脑转移瘤是致死致残率的一个重要原因,在高达40%的实体恶性肿瘤成人患者中发生。最大程度安全切除后的立体定向放射外科治疗(SRS)由于避免了全脑放疗,具有良好的局部控制和提高总体生存率,已成为一种常见的治疗策略。尽管该方法具有较高的适形性,但放射性坏死(RN)的发生率估计为5%-25%。
对放射性坏死(RN)引起的恶化,患者通常需要进一步的干预,如类固醇治疗、贝伐珠单抗、切除术和选择性患者的激光间质热凝,这增加了他们的并发症发生率。这种相对高的放射性坏死(RN发生率可以解释为在切除的瘤腔上增加2mm的边缘扩展,从而使更多的组织暴露在辐射中。此外,放射复杂的手术瘤床体积给治疗医师带来了独特的挑战,因为它在勾画这些病变时引入了一定程度的不确定性。
近年来,一些研究小组对特定剂量的靶体积进行了研究,发现接受10 - 16Gy剂量的正常脑组织体积(NBT)是放射性坏死的独立危险因素(some groups have studied irradiated target volumes to particular dosages and found that the volumes of normal brain tissue (NBT) receiving doses ranging from 10 to 16 Gy were independent risk factors for radionecrosis.)。

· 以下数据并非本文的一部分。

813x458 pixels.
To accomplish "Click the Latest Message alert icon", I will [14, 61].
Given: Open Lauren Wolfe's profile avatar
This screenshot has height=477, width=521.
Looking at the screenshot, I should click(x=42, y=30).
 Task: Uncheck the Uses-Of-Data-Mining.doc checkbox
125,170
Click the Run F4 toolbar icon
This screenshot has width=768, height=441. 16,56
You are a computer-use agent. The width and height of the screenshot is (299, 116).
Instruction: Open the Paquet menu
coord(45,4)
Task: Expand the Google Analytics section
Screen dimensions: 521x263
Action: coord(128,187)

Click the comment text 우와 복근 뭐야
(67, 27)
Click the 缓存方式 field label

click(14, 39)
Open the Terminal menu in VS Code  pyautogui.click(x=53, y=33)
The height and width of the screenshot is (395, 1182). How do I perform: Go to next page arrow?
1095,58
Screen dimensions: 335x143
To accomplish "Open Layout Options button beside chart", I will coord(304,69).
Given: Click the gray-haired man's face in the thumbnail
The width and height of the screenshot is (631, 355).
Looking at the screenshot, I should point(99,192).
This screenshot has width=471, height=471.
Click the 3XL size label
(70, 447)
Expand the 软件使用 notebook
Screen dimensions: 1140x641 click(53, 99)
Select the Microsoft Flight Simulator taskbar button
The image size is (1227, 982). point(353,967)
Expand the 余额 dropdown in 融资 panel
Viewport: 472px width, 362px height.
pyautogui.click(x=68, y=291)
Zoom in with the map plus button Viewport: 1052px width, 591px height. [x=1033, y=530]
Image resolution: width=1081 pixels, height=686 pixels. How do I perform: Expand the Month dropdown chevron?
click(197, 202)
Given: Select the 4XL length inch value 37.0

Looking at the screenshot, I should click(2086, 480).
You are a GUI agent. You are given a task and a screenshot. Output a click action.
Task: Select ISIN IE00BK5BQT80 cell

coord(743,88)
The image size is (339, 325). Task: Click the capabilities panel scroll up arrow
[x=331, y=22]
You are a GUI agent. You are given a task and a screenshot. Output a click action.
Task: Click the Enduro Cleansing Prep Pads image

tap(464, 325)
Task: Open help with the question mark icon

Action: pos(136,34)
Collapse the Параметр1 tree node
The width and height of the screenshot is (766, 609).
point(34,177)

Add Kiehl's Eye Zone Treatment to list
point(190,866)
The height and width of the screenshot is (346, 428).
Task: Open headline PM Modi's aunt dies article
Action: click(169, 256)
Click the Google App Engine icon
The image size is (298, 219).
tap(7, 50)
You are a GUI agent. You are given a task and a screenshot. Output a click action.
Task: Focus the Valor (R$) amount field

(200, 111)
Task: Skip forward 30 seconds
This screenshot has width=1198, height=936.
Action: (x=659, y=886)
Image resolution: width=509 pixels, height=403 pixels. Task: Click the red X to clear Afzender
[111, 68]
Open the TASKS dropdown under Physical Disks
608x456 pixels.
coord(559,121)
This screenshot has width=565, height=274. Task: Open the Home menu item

因此,人们对确定术前SRS (preSRS)治疗在这一患者群体中的作用越来越感兴趣。新辅剂SRS治疗的主要理论优势是对解剖学上完整的病灶能够更好地勾画出肿瘤体积(GTV)[ The main theoretical advantage of  neoadjuvant SRS is better target delineation of the gross tumor volume (GTV) conferred by an anatomically intact lesion.]。这一因素本身可以转化为许多临床效果,包括治疗体积的减少,从而降低RN(放射性坏死)的发生率、预防局部复发,降低轻脑膜播散的发生率。
由于放射副作用的风险相对较高,以及V12和RN之间的相关性,我们试图在一组术后SRS (postSRS)治疗的回顾性队列患者中评估新辅助SRS治疗是否可以降低辐射剂量。具体来说,我们对同一患者队列进行了术前成像研究的轮廓和计划,并得出了SRS放疗参数,并将其与SRS治疗后参数进行了比较
方法:
2家学术机构收治的47例脑转移瘤患者进行回顾性分析。受试者接受脑转移瘤手术摘除,随后SRS治疗照射手术瘤床。术后体积和剂量数据收集自照射计划的记录或重建;术前数据来源于假设的放疗疗程,并使用Wilcoxon符号秩检验进行比较。
来自129例患者的138个脑转移瘤(BM)队列被确定并筛选用于分析。诊断为脑转移性疾病后,所有患者于2016年2月至2019年3月在两个学术机构(Geisinger Medical Center和 Geisinger Wyoming Valley Hospital)接受后续治疗。在手术切除BM并进行组织病理学确认后,使用德国慕尼黑BrainLab SRS计划软件,由治疗神经外科医生、放射肿瘤科医生和物理师协同进行手术瘤床SRS治疗计划。放疗最终由Varian TrilogyTruebeam直线加速器以1-5次分割进行(delivered by Varian  and Truebeam Linear Accelerators in 1-5   fractions. )。纳入最终分析的受试者为手术切除后SRS照射手术瘤床,并具有术前高分辨率的大脑MRI,用于放疗计划(图1)。42例患者的47个脑转移瘤符合这些标准并进行分析。患者特征见表1。该研究已经过盖辛格卫生系统机构审查委员会(he Geisinger Health System Institutional Review Board)(IRB# 2019-0975)的审查,并被批准为一项豁免研究(approved as an exempt study)。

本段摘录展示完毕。